• [Try it] Scan the data for "will" and copy each matching line.

Stored data
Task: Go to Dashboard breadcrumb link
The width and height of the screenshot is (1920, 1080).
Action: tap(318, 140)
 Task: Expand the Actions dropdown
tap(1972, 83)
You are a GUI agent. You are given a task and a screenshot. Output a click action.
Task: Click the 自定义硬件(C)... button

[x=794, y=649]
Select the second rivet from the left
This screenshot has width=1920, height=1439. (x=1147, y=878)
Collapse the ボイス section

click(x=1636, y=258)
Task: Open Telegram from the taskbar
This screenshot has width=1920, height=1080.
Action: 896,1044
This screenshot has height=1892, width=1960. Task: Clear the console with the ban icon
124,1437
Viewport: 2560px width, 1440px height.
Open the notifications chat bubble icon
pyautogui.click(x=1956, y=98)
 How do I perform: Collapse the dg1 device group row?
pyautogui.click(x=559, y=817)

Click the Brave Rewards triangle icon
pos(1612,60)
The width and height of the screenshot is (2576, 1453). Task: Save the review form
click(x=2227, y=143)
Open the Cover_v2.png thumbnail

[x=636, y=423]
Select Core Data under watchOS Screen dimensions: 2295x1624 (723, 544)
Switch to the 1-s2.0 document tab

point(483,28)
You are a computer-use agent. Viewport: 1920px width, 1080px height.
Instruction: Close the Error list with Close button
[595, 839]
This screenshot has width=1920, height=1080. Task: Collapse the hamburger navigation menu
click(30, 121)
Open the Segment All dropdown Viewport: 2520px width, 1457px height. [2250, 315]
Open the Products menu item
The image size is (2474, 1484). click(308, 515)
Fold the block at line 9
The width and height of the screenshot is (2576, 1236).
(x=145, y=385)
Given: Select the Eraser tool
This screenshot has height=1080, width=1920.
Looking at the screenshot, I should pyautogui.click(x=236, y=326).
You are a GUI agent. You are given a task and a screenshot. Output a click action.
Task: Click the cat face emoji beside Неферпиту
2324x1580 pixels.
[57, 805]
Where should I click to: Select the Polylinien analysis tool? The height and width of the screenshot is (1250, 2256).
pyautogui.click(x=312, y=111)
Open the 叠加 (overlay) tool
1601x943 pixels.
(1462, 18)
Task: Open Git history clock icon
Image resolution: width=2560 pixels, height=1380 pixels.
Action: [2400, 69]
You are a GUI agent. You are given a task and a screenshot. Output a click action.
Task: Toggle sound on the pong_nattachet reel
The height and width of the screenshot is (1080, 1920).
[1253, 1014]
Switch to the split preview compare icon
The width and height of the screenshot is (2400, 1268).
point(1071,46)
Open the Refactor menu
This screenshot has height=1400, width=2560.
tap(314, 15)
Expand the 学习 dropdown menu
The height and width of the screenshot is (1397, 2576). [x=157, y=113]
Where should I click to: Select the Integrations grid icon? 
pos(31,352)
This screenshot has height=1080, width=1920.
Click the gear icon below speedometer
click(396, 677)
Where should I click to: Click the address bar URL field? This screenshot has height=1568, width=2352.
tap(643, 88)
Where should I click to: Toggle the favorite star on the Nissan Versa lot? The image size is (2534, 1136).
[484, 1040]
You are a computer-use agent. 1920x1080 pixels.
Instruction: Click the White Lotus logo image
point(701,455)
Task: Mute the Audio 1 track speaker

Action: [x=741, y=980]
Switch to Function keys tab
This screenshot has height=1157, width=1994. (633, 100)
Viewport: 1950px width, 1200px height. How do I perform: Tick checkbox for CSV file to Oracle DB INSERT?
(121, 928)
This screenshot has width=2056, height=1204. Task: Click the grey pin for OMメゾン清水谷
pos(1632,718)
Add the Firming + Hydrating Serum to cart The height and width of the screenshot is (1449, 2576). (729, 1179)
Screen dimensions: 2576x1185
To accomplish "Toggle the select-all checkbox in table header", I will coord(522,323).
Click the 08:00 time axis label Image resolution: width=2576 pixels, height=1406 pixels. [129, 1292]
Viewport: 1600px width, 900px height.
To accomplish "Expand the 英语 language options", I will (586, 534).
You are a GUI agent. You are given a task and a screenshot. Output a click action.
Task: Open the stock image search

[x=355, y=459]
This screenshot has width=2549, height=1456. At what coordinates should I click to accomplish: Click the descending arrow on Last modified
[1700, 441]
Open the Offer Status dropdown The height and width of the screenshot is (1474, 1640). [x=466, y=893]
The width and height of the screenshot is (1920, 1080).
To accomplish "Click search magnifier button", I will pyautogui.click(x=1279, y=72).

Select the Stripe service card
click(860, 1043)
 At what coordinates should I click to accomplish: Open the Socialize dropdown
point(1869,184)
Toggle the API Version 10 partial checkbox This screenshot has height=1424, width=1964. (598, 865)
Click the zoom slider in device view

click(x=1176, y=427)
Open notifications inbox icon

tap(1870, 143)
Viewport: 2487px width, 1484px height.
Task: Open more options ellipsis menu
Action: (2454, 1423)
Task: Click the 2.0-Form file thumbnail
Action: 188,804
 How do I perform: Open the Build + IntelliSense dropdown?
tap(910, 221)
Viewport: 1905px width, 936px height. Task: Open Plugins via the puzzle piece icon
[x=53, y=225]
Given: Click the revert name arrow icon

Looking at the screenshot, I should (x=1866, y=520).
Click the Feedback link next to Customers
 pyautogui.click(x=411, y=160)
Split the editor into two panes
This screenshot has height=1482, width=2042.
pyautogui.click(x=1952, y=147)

• [Exercise response]
To accomplish "Toggle the select-all checkbox in table header", I will coord(522,323).
To accomplish "Expand the 英语 language options", I will (586, 534).
To accomplish "Click search magnifier button", I will pyautogui.click(x=1279, y=72).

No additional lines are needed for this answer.